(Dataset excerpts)
————

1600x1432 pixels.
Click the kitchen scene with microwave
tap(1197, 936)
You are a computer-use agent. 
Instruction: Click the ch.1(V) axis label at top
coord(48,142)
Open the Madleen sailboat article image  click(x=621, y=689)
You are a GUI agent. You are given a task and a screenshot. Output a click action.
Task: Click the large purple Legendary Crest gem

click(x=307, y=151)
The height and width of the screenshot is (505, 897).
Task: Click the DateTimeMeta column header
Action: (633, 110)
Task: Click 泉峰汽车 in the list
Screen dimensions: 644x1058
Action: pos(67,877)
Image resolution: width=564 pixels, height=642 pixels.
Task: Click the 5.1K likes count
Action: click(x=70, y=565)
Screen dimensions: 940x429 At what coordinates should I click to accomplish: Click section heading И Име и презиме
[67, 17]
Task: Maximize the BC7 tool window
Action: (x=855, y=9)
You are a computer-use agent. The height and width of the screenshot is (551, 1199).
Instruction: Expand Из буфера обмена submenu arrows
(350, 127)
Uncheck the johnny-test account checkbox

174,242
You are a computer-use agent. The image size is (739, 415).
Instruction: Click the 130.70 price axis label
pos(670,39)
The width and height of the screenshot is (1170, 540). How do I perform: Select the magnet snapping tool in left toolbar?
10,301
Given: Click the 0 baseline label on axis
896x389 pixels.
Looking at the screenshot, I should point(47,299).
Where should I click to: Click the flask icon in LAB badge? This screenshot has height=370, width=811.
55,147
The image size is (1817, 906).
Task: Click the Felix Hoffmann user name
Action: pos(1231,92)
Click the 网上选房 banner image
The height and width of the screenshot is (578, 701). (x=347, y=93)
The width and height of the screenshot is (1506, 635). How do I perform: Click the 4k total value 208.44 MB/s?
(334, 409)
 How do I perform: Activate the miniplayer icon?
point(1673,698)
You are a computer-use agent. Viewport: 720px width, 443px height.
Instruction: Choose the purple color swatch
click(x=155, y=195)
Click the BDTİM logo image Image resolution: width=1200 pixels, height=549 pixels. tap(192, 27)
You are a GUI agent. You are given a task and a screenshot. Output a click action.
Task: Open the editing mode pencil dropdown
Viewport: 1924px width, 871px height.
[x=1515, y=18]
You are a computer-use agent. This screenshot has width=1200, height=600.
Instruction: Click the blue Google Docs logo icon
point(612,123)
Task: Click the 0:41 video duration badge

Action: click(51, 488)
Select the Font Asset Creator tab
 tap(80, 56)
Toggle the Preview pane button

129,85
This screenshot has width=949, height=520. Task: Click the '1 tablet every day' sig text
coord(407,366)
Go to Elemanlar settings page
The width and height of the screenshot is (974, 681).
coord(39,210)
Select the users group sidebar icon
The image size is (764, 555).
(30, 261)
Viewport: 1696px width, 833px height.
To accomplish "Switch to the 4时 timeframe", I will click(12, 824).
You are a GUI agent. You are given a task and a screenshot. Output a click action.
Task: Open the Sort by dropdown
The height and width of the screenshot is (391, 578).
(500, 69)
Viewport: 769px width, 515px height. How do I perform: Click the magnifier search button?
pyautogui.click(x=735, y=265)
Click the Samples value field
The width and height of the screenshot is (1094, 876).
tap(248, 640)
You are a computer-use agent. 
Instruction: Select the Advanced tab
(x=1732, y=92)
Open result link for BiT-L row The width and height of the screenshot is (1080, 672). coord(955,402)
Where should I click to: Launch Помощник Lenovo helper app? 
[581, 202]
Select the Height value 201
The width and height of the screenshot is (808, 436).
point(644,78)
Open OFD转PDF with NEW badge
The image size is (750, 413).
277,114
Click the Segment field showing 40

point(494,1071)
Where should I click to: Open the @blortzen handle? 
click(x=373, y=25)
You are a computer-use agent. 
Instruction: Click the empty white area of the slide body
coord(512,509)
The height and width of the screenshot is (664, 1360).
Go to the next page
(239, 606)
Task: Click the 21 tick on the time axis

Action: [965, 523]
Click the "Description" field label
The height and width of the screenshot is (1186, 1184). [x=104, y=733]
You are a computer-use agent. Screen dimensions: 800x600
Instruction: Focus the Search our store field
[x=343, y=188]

————

Including any blank lines, repeat the data exactly.

1600x1432 pixels.
Click the kitchen scene with microwave
tap(1197, 936)
You are a computer-use agent. 
Instruction: Click the ch.1(V) axis label at top
coord(48,142)
Open the Madleen sailboat article image  click(x=621, y=689)
You are a GUI agent. You are given a task and a screenshot. Output a click action.
Task: Click the large purple Legendary Crest gem

click(x=307, y=151)
The height and width of the screenshot is (505, 897).
Task: Click the DateTimeMeta column header
Action: (633, 110)
Task: Click 泉峰汽车 in the list
Screen dimensions: 644x1058
Action: pos(67,877)
Image resolution: width=564 pixels, height=642 pixels.
Task: Click the 5.1K likes count
Action: click(x=70, y=565)
Screen dimensions: 940x429 At what coordinates should I click to accomplish: Click section heading И Име и презиме
[67, 17]
Task: Maximize the BC7 tool window
Action: (x=855, y=9)
You are a computer-use agent. The height and width of the screenshot is (551, 1199).
Instruction: Expand Из буфера обмена submenu arrows
(350, 127)
Uncheck the johnny-test account checkbox

174,242
You are a computer-use agent. The image size is (739, 415).
Instruction: Click the 130.70 price axis label
pos(670,39)
The width and height of the screenshot is (1170, 540). How do I perform: Select the magnet snapping tool in left toolbar?
10,301
Given: Click the 0 baseline label on axis
896x389 pixels.
Looking at the screenshot, I should point(47,299).
Where should I click to: Click the flask icon in LAB badge? This screenshot has height=370, width=811.
55,147
The image size is (1817, 906).
Task: Click the Felix Hoffmann user name
Action: pos(1231,92)
Click the 网上选房 banner image
The height and width of the screenshot is (578, 701). (x=347, y=93)
The width and height of the screenshot is (1506, 635). How do I perform: Click the 4k total value 208.44 MB/s?
(334, 409)
 How do I perform: Activate the miniplayer icon?
point(1673,698)
You are a computer-use agent. Viewport: 720px width, 443px height.
Instruction: Choose the purple color swatch
click(x=155, y=195)
Click the BDTİM logo image Image resolution: width=1200 pixels, height=549 pixels. tap(192, 27)
You are a GUI agent. You are given a task and a screenshot. Output a click action.
Task: Open the editing mode pencil dropdown
Viewport: 1924px width, 871px height.
[x=1515, y=18]
You are a computer-use agent. This screenshot has width=1200, height=600.
Instruction: Click the blue Google Docs logo icon
point(612,123)
Task: Click the 0:41 video duration badge

Action: click(51, 488)
Select the Font Asset Creator tab
 tap(80, 56)
Toggle the Preview pane button

129,85
This screenshot has width=949, height=520. Task: Click the '1 tablet every day' sig text
coord(407,366)
Go to Elemanlar settings page
The width and height of the screenshot is (974, 681).
coord(39,210)
Select the users group sidebar icon
The image size is (764, 555).
(30, 261)
Viewport: 1696px width, 833px height.
To accomplish "Switch to the 4时 timeframe", I will click(12, 824).
You are a GUI agent. You are given a task and a screenshot. Output a click action.
Task: Open the Sort by dropdown
The height and width of the screenshot is (391, 578).
(500, 69)
Viewport: 769px width, 515px height. How do I perform: Click the magnifier search button?
pyautogui.click(x=735, y=265)
Click the Samples value field
The width and height of the screenshot is (1094, 876).
tap(248, 640)
You are a computer-use agent. 
Instruction: Select the Advanced tab
(x=1732, y=92)
Open result link for BiT-L row The width and height of the screenshot is (1080, 672). coord(955,402)
Where should I click to: Launch Помощник Lenovo helper app? 
[581, 202]
Select the Height value 201
The width and height of the screenshot is (808, 436).
point(644,78)
Open OFD转PDF with NEW badge
The image size is (750, 413).
277,114
Click the Segment field showing 40

point(494,1071)
Where should I click to: Open the @blortzen handle? 
click(x=373, y=25)
You are a computer-use agent. 
Instruction: Click the empty white area of the slide body
coord(512,509)
The height and width of the screenshot is (664, 1360).
Go to the next page
(239, 606)
Task: Click the 21 tick on the time axis

Action: [965, 523]
Click the "Description" field label
The height and width of the screenshot is (1186, 1184). [x=104, y=733]
You are a computer-use agent. Screen dimensions: 800x600
Instruction: Focus the Search our store field
[x=343, y=188]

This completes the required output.